After the launch of the new airport, the country’s national flag carrier Turkish Airlines will shift to the new airport by the end of this year, and the Ataturk Airport site will transition to other uses, such as training activities, aviation fairs, and civil use.
Turkish President Recep Tayyip Erdogan had also earlier announced that parts of the existing Ataturk Airport on the European side of Istanbul will be replaced by a huge park named the "People's Garden."
Meanwhile, Turkish Airlines and Emlak Konut, Turkey’s largest real estate investment company, have also inked an agreement on the construction of a new housing project near Istanbul’s third airport for the airline’s employees.
The project will be built on 350 hectares of land, located very close to Istanbul's new airport, a press release by the carrier's media relations said.
Within the scope of sustainability, the project aims to utilise renewable energy resources, rainwater and gray water recycling technology, according to the press release.
Speaking at the signing ceremony in May this year, Ilker Ayci, the airline's chairman, said a survey of 12,500 employees suggested that there was a need for a residential and living area near the new airport once it becomes home for the carrier's air fleet.
Turkish Airlines, founded in 1933 with a fleet of five aircraft, currently has nearly 330 aircraft, including passenger and cargo planes, and flies to more than 300 destinations worldwide.
For his part, Murat Kurum, general manager of Emlak Konut, said that 225,000 people will be employed directly or indirectly in this project.
"We are carrying out a significant partnership with Turkish Airlines by transferring 50 percent of approximately 3.6 million square metres of land which is owned by our company," he said.
Part of Vision 2023
The $7.2 billion (€6 billion) first stage of Istanbul's new airport, which was built in nearly three years through a public-private partnership model, is among a set of mega projects planned as part of a series of objectives for Turkey’s 2023 centennial.
President Erdogan in 2015 had said: “With the completion of all phases of this project, Turkey, especially Istanbul, will become a global center in the world’s air traffic.”
In Turkey, several mega projects were also completed including the world’s longest suspension rail bridge Yavuz Sultan Selim, the world’s largest suspension bridge Osmangazi, the 13.6km (8.45-mile) Marmaray Tunnel and Eurasia, the first road tunnel constructed underneath the Bosphorus seabed.
Meanwhile, the country has carried out other major projects such as the Canakkale 1915 Bridge, which will become the world’s longest suspension bridge.

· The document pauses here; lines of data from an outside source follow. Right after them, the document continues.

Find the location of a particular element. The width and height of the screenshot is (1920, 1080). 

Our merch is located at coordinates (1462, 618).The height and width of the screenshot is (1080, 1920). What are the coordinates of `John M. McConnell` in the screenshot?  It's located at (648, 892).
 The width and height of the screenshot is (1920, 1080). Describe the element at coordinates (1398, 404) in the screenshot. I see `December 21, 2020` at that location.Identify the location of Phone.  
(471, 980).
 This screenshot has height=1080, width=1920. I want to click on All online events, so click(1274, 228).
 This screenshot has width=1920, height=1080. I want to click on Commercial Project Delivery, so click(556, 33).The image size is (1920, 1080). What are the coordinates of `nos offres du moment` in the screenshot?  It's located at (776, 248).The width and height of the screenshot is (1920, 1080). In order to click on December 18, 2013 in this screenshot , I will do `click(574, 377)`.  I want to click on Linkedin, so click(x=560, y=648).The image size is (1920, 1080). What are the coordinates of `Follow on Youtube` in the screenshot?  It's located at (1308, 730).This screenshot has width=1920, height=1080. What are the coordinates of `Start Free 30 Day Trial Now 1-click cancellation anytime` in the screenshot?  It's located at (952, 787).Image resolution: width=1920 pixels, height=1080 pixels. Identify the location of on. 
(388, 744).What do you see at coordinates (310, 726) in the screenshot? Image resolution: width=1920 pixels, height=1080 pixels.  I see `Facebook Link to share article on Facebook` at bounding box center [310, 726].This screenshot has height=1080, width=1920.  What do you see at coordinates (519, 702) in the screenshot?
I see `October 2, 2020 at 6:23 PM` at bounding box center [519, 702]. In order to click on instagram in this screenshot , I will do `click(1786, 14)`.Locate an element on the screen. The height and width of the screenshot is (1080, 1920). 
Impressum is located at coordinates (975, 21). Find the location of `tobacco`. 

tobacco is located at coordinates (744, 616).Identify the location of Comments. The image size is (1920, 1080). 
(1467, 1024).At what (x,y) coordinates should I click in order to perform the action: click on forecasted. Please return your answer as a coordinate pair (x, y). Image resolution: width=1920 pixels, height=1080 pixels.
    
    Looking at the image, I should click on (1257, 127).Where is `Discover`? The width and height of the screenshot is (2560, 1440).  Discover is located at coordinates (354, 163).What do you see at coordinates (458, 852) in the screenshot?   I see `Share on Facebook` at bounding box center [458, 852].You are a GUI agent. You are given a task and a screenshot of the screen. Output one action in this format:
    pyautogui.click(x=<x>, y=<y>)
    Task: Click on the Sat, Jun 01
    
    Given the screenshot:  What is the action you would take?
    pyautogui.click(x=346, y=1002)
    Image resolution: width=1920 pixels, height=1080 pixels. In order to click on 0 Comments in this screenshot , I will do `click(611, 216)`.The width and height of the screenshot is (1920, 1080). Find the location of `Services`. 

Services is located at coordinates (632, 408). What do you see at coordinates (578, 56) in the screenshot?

Other projects that form part of Turkey's Vision 2023 include the 1,200 MegaWatt Akkuyu Nuclear Power Plant in Mersin, on the Mediterranean coast, an artificial sea-level waterway called the Canal Istanbul, which will be built parallel to the Bosphorus and will connect the Black Sea to the Sea of Marmara, the Trans-Anatolian Pipeline Project (TANAP) and the Turkish Stream, designed to carry natural gas from Azerbaijan’s Shah Deniz field to Turkey and beyond.